__EXCERPT PROVIDED__
Tax season is in full swing. Whether you file your returns yourself, with the help of a professional or tax filing software, it is important to remain vigilant of potential scams.
The Federal Trade Commission (FTC) reported consumers lost nearly $8.8 billion to fraud in 2022, with imposter scams accounting for $2.6 billion of those reported losses.
Here are tips to help keep yourself and your finances secure.
How Some Common Tax Scams Work
- Impersonating the IRS: Scammers are known to impersonate the Internal Revenue Service (IRS) and other government agencies for their schemes and can even spoof legitimate phone numbers. If you receive a message or call that you were not expecting, delete the message without clicking any links or downloading attachments or hang up the phone. Scammers will pressure you to act urgently without thinking, so be wary of red flags like threatening language. Scammers also often threaten that your Social Security number will be canceled or suspended, which is not something that can be done by any government agency.
- Impersonating Tax Professionals: It is important to only work with properly credentialed tax professionals and legitimate tax preparation websites. Anyone who is paid to help file your taxes is required by law to have a valid Preparer Tax Identification Number (PTIN). This number and their signature must be included on the tax return. If they won’t sign or provide their PTIN, you’re being scammed.
- Impersonating New Clients: Tax professionals also need to be vigilant, as scammers have been known to pretend to be potential new clients. Scammers will use links and attachments to infect the tax professionals’ devices with viruses and malware to gain access to their databases and more. Scammers may also use the company’s systems to file fake returns.

__DATA EXCERPTS__
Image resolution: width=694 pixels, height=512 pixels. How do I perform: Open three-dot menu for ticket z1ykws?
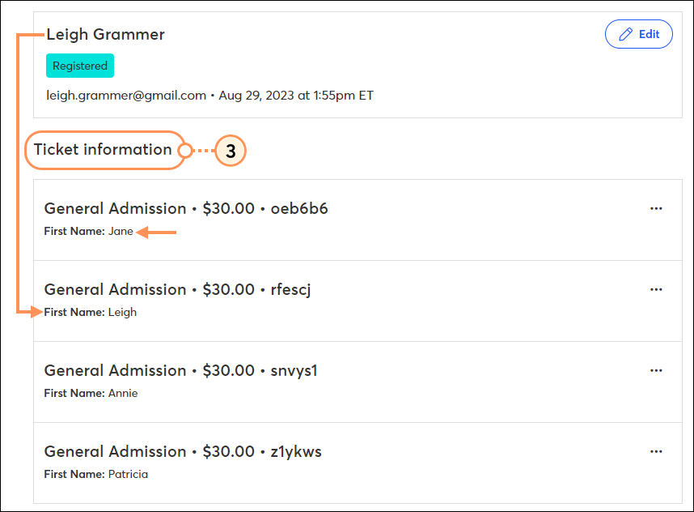[x=656, y=452]
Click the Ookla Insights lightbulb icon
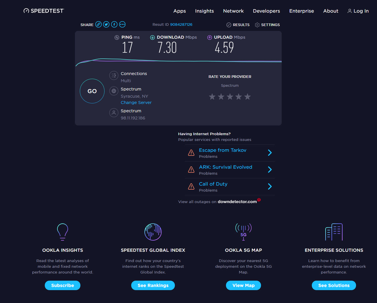377x303 pixels. point(63,232)
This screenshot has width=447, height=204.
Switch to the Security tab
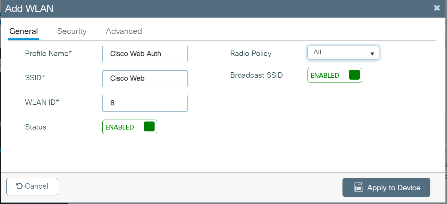coord(72,31)
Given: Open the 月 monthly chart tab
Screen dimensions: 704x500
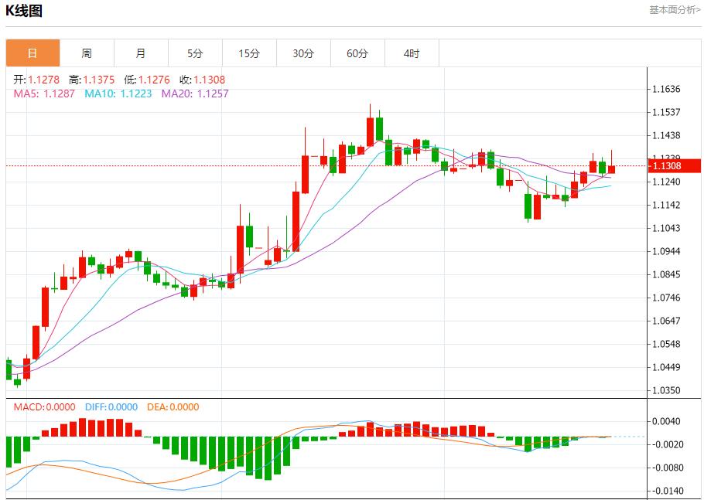Looking at the screenshot, I should (x=141, y=53).
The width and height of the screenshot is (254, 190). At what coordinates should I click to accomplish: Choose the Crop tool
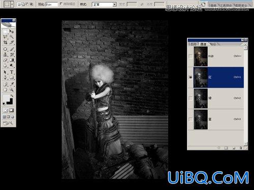tap(5, 42)
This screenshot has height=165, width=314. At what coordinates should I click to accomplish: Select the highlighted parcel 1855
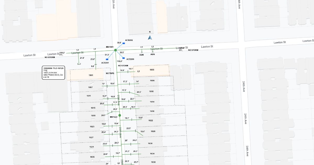[152, 70]
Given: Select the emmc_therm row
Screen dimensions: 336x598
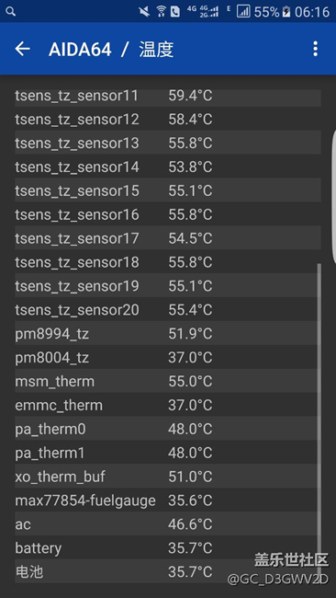Looking at the screenshot, I should (x=168, y=405).
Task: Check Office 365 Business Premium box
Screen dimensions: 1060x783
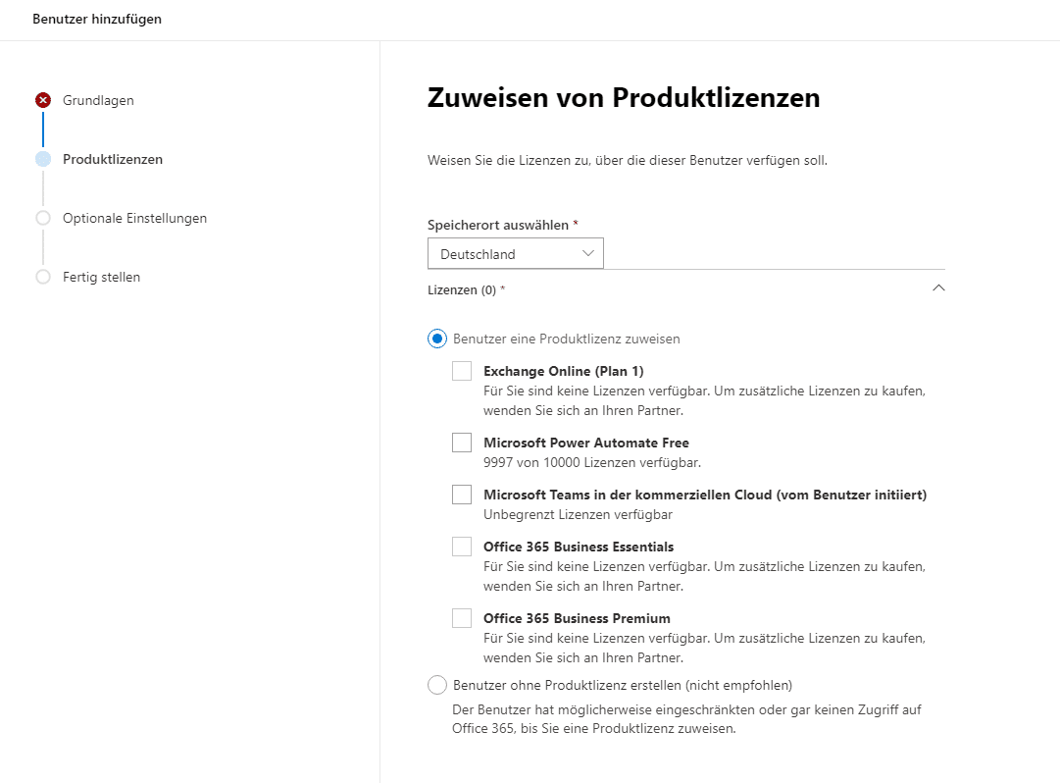Action: pos(462,618)
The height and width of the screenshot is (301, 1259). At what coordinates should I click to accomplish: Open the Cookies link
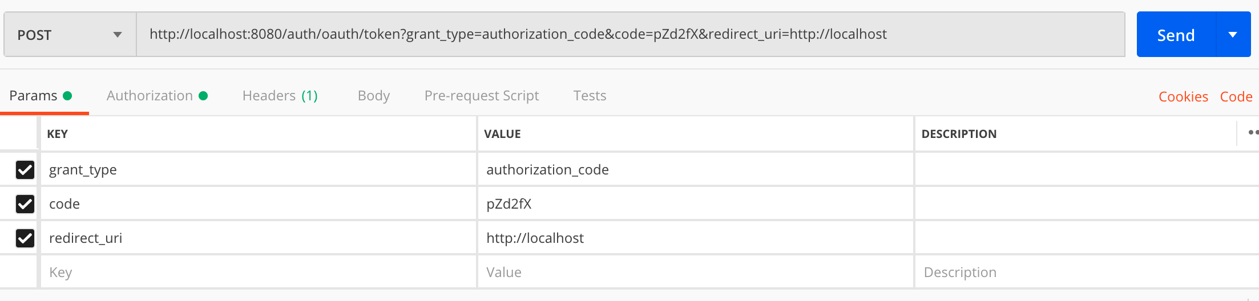1183,97
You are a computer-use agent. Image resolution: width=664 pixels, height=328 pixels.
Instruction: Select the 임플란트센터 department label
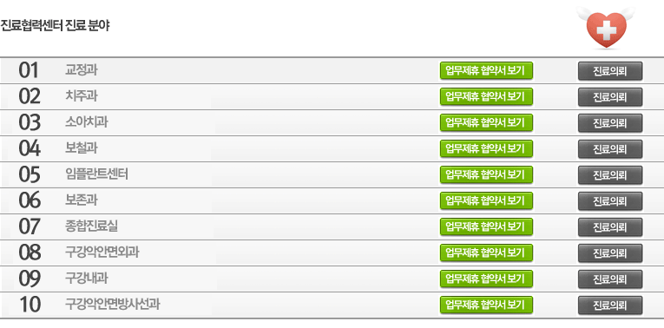96,174
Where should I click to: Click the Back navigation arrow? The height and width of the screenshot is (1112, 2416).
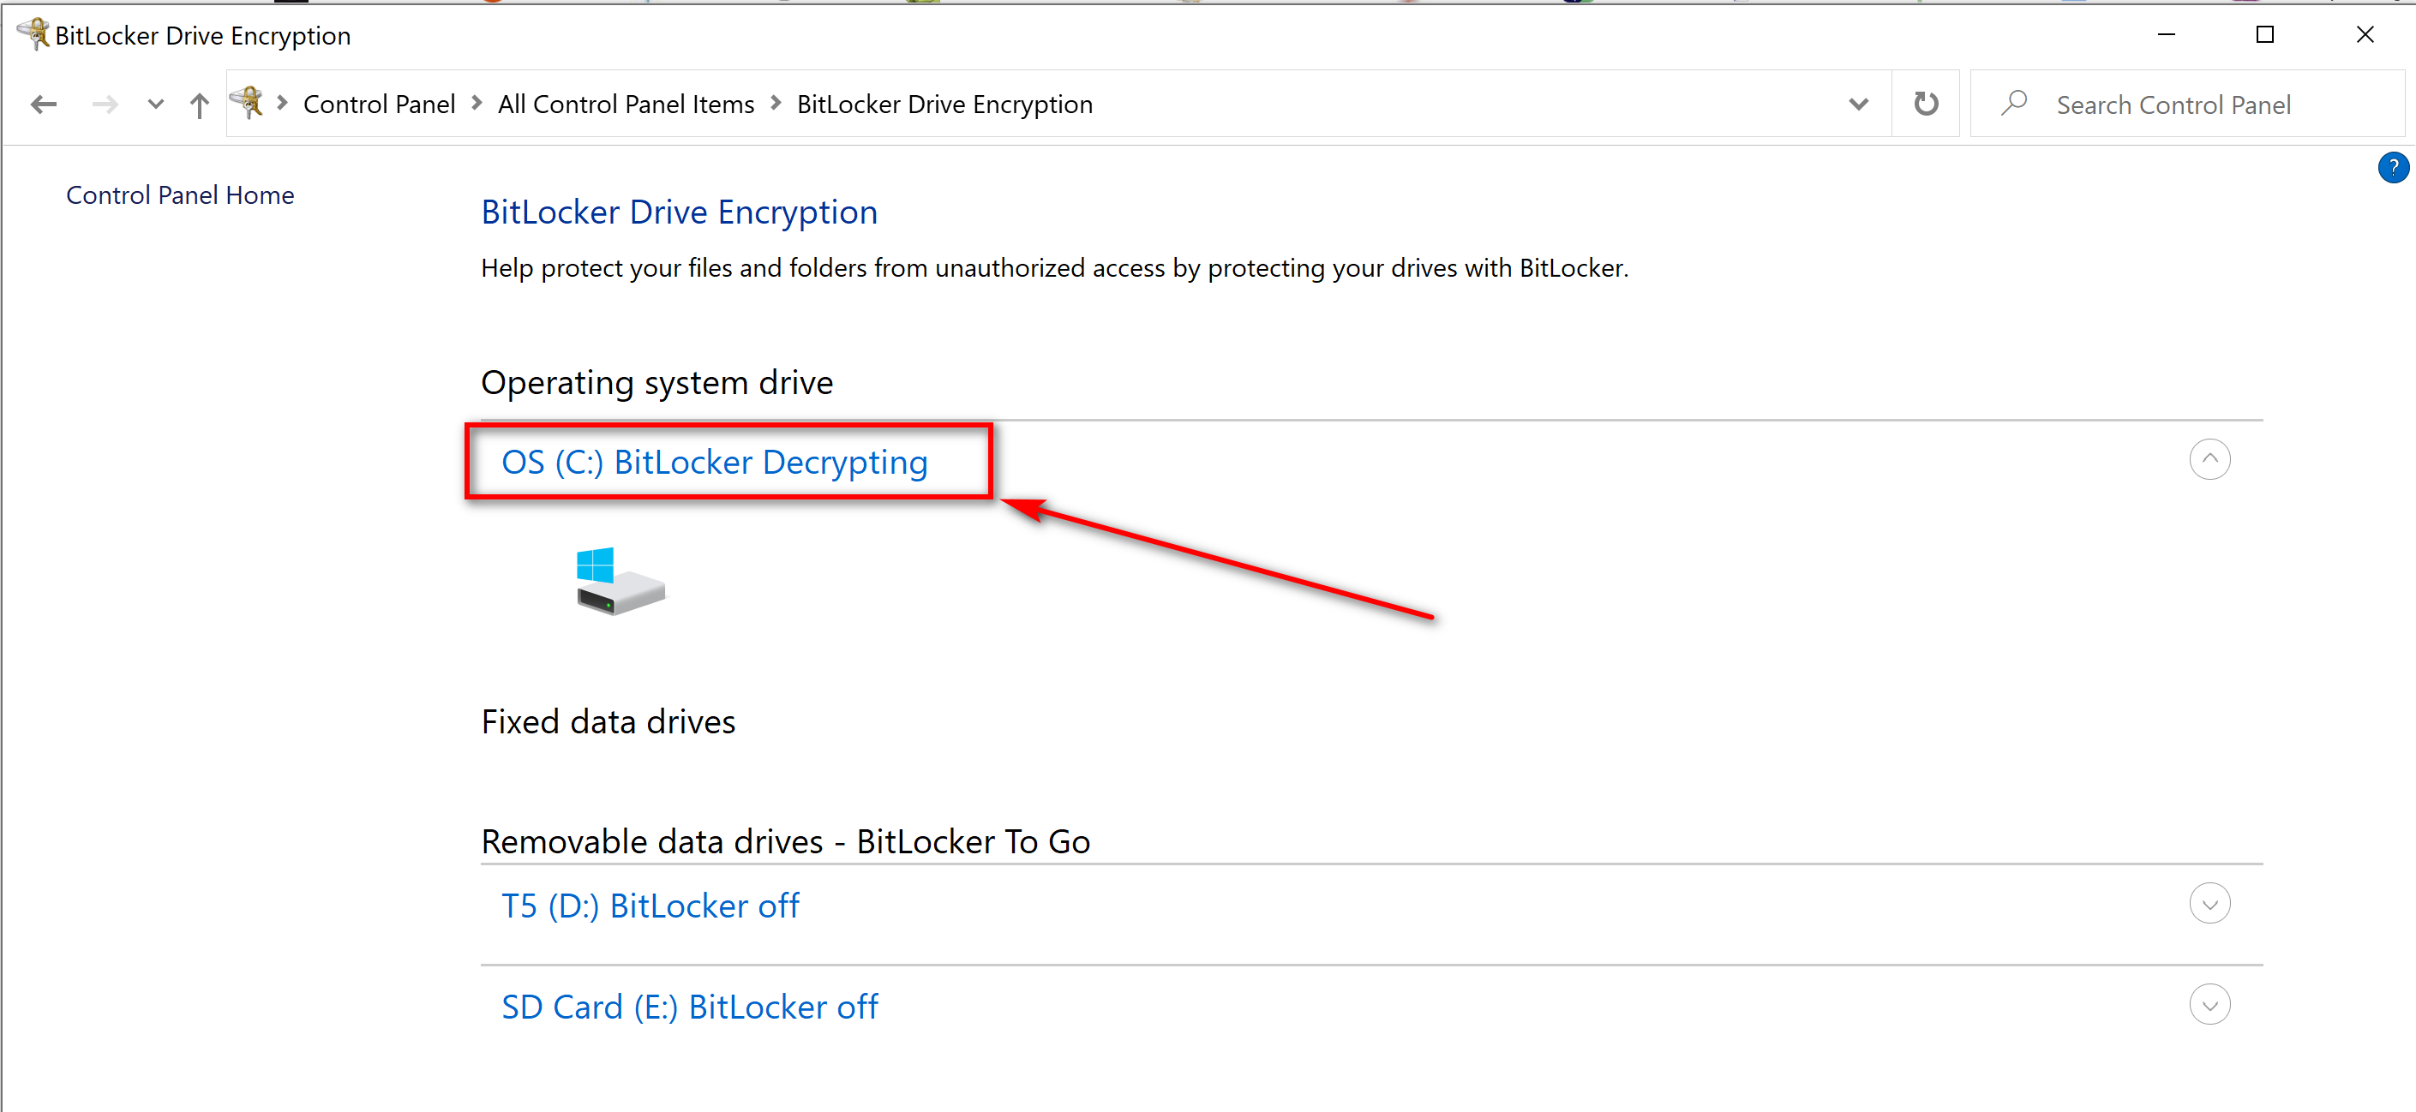pyautogui.click(x=44, y=104)
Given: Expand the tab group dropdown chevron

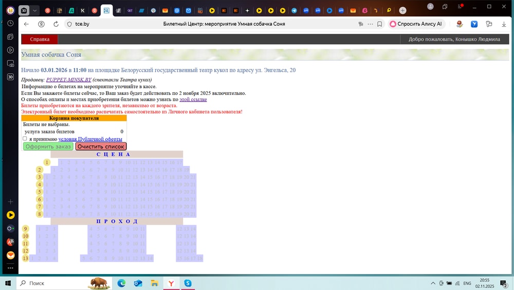Looking at the screenshot, I should (35, 10).
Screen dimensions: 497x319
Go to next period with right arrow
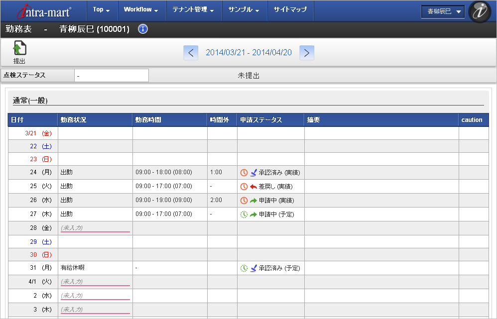coord(307,53)
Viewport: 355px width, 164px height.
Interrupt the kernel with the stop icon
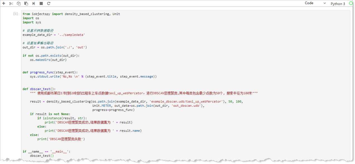point(41,4)
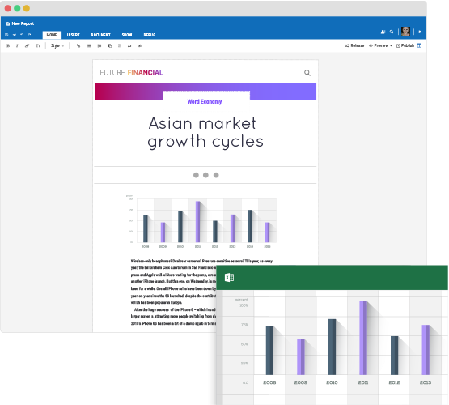Click the redo arrow icon
Screen dimensions: 449x405
pos(29,35)
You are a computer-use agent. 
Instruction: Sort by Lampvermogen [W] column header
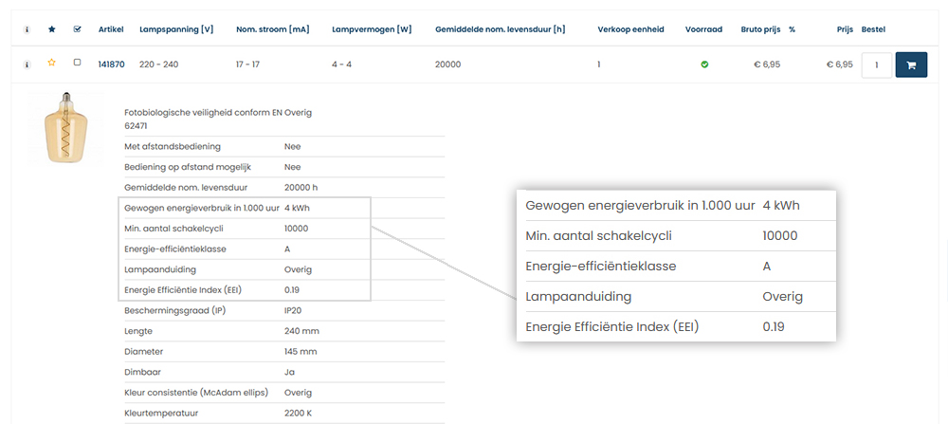coord(372,29)
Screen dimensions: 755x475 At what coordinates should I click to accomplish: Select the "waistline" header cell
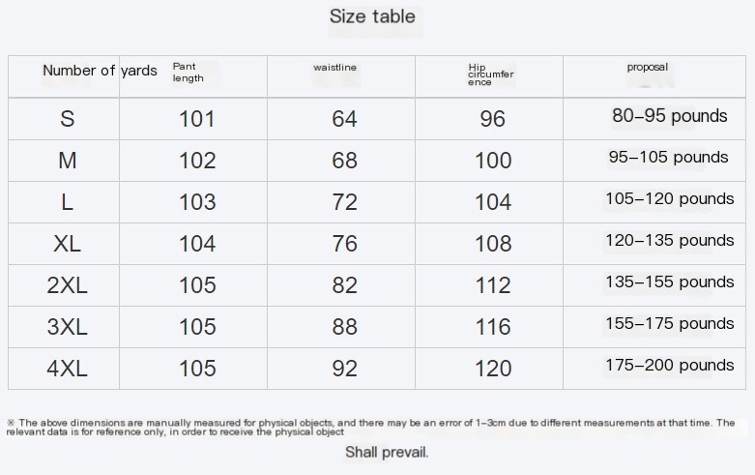tap(335, 68)

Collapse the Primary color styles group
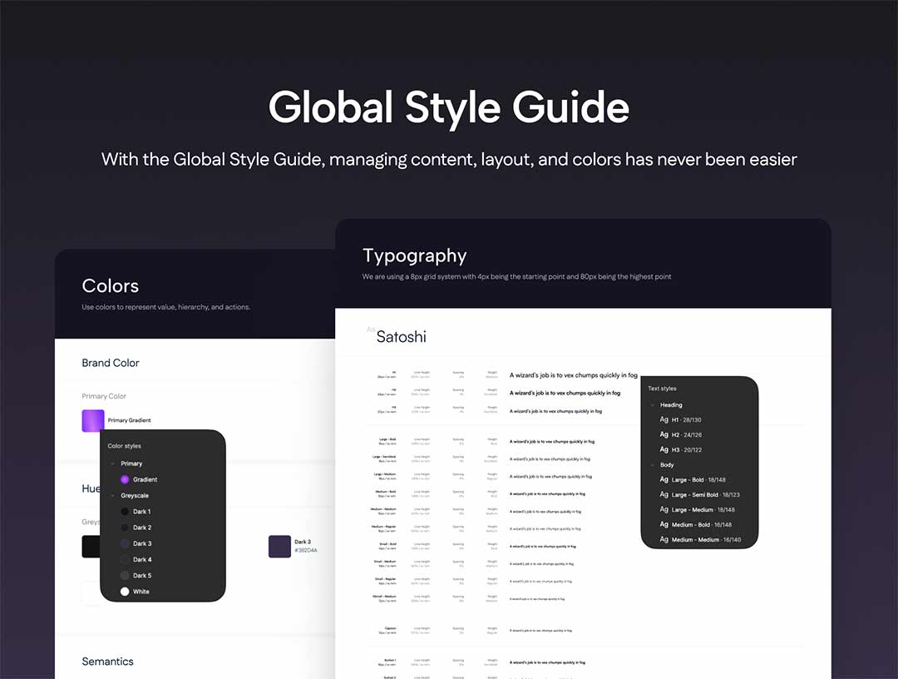click(112, 463)
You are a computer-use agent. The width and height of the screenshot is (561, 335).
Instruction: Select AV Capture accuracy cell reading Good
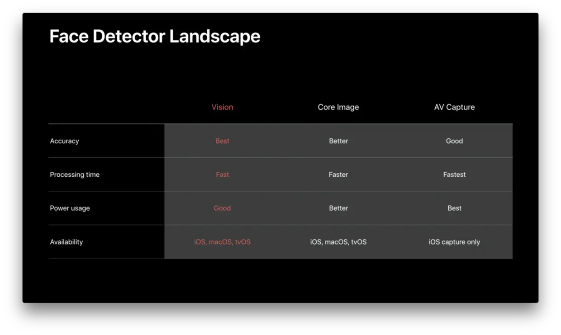(455, 141)
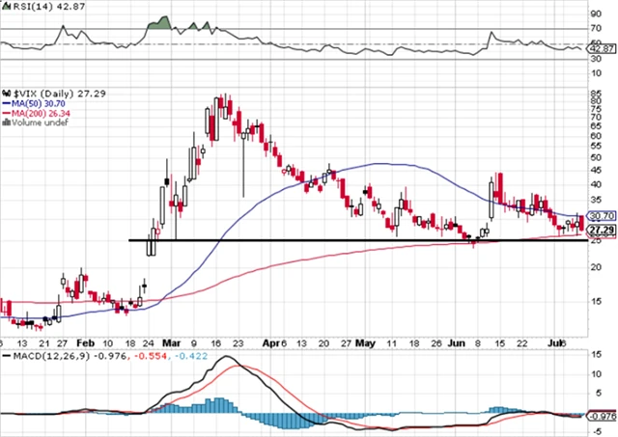This screenshot has width=618, height=437.
Task: Click the 85 level on price axis
Action: tap(595, 94)
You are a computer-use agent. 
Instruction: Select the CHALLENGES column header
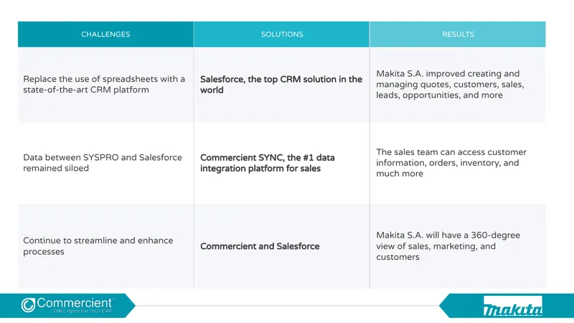point(105,34)
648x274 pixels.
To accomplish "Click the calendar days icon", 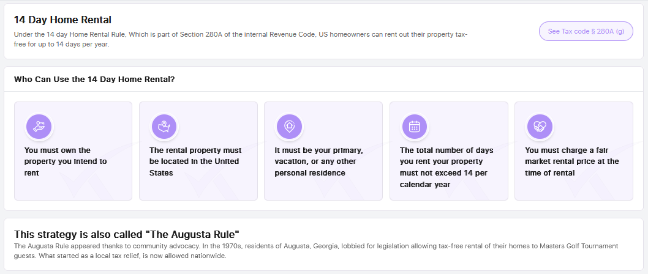I will point(415,127).
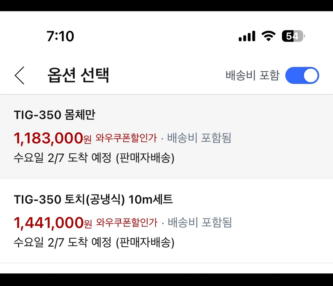Tap 수요일 2/7 도착 예정 delivery text
The width and height of the screenshot is (333, 286).
click(94, 158)
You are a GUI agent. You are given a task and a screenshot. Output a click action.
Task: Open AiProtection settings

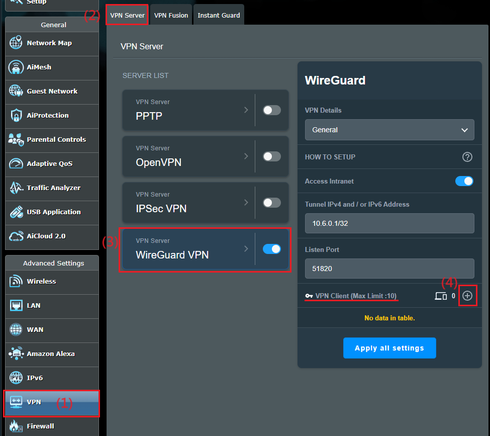(49, 116)
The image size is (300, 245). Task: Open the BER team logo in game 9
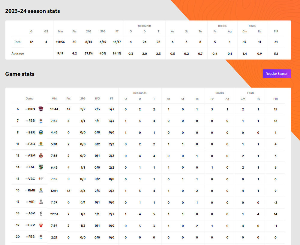41,132

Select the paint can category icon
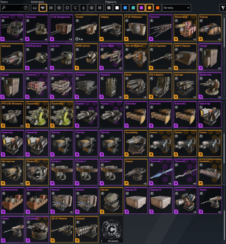pyautogui.click(x=83, y=8)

__INSTRUCTIONS TO FOLLOW__
Copy out the part of the tax scam article starting at "Tax season is" and ending at "those reported losses.". The entries are not used in any way.

__SOLVED PROBLEM__
Tax season is in full swing. Whether you file your returns yourself, with the help of a professional or tax filing software, it is important to remain vigilant of potential scams.
The Federal Trade Commission (FTC) reported consumers lost nearly $8.8 billion to fraud in 2022, with imposter scams accounting for $2.6 billion of those reported losses.